I just finished reading my way through The Laundry Files by Charles Stross. This started with me reading the third book in series, The Fuller Memorandum [ Powells | BN ], out of sequence. (See my comments here: [ jlake.com | LiveJournal ].) I’ve since caught up with the series, reading book one, The Atrocity Archives [ Powells | BN ] and book two, The Jennifer Morgue [ Powells | BN ], and thanks to Charlie’s generosity, the as-yet-unreleased fourth novel, The Apocalypse Codex [ Powells | BN ].
I have to confess to having been skeptical of the premise of these books when I first heard of them. Boy howdy was I wrong. Stross pulls it off beautifully, this cock-eyed intersection of spy thrillers, IT wankery, civil service drudgery, and eldritch horrors from beyond the boundaries of time and space. These are highly entertaining books, and by the third volume, he’s developed a definite series arc pointing ahead. The fourth volume sustains that arc, and with the its ending lands Bob Howard, your humble narrator, in some seriously uncharted waters that I can’t wait to explore in the next volume or two.

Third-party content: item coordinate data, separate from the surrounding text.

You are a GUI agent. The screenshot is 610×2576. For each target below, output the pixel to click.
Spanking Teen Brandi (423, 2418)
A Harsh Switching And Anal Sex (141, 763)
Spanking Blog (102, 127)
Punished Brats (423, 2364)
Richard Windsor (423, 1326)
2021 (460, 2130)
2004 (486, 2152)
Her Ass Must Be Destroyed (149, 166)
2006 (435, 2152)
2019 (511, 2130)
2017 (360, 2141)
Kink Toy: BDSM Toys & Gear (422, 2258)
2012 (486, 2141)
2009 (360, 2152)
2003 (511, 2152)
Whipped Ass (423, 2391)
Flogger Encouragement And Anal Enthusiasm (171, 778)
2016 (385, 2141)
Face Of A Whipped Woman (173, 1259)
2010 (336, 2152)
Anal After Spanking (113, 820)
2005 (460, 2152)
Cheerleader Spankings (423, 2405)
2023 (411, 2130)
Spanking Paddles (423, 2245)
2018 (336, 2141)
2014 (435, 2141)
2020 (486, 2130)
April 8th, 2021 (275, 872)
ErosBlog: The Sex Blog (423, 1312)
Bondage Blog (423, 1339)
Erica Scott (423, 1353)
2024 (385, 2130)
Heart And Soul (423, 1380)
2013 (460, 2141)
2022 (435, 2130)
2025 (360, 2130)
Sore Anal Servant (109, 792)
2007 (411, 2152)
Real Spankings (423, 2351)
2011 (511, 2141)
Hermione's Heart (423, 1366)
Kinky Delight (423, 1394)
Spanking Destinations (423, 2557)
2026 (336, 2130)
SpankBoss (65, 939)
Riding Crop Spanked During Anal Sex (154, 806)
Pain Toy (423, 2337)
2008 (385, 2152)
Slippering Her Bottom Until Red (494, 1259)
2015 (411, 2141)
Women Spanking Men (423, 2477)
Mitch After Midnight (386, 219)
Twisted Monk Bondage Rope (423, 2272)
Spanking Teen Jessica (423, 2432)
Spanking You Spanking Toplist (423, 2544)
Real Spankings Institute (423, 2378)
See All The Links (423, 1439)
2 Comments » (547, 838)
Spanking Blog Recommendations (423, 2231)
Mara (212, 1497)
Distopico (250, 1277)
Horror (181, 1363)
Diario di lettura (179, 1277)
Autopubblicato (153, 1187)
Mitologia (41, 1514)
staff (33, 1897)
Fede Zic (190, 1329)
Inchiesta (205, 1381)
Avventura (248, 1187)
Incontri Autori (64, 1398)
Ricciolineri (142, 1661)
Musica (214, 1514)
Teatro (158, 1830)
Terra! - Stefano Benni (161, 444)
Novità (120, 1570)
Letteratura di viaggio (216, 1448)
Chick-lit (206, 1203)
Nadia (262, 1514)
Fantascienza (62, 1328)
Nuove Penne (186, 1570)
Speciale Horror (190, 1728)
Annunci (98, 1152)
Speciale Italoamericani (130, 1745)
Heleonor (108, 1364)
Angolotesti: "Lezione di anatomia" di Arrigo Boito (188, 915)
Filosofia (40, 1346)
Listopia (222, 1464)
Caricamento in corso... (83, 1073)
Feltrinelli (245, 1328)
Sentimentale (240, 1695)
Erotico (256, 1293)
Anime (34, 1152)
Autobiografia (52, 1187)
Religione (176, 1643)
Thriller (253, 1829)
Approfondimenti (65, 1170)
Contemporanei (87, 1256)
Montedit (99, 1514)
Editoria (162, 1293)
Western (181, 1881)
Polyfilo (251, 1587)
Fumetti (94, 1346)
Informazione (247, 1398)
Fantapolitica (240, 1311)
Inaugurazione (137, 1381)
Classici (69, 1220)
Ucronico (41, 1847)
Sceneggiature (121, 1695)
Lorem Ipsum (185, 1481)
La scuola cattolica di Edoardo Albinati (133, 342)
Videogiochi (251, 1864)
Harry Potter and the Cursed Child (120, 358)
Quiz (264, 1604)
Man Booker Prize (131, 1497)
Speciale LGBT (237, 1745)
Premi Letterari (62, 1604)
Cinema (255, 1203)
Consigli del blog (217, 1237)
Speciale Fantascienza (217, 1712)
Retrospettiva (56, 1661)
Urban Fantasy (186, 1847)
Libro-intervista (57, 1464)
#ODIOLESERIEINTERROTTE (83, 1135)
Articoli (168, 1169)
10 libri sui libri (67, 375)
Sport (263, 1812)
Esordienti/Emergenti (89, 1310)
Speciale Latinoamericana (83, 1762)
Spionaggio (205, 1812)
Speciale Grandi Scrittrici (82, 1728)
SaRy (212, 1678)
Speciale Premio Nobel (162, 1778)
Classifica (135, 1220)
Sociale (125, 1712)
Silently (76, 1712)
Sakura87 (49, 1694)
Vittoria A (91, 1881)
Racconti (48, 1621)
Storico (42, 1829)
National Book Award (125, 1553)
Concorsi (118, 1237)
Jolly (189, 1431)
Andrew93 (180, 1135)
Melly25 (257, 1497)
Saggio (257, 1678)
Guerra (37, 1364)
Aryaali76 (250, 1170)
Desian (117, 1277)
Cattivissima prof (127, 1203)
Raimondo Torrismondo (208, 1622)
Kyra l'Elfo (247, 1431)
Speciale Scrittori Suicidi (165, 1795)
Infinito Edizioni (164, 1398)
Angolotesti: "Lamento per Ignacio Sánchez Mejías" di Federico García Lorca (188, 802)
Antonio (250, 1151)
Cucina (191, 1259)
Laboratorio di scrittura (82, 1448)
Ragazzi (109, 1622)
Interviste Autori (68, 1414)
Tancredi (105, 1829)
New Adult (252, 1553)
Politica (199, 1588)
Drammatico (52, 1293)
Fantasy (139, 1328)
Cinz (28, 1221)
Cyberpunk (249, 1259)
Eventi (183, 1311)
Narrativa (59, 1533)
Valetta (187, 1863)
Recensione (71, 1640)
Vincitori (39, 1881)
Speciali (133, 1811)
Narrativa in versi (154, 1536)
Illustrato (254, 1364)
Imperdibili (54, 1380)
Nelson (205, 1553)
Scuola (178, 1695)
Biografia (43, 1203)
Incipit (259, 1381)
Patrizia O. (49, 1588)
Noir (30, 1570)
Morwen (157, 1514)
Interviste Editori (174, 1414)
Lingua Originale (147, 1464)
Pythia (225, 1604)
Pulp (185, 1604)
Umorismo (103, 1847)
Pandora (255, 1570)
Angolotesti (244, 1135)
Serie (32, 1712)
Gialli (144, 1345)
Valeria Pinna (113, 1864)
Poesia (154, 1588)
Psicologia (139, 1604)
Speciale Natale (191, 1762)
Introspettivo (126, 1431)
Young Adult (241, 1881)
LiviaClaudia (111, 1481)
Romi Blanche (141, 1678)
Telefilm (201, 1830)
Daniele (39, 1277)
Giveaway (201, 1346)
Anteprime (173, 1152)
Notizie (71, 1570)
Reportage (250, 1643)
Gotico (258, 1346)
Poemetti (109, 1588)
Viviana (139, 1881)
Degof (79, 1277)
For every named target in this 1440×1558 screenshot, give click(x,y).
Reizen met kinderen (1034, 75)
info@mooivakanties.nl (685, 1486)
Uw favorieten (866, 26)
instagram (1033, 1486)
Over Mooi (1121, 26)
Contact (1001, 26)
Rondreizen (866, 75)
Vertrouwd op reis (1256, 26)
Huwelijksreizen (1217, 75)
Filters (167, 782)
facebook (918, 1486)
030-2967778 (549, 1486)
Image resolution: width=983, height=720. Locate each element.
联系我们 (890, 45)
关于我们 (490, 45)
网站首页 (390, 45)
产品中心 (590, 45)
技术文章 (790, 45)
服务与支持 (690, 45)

There’s a very strange charm to this series, which I suspect evolves from the unlikely premise as explicated by the goofy insouciance of narrator and protagonist Bob Howard. (Though in truth Angleton might just be my favorite character.) They’re certainly structured and written like spy thrillers or adventure novels, but the sensibility is so very much from the darker corners of fantasy, not to mention outright horror fiction. More to the point, entertaining as hell.
Highly recommended, even if dark stuff isn’t normally your bag.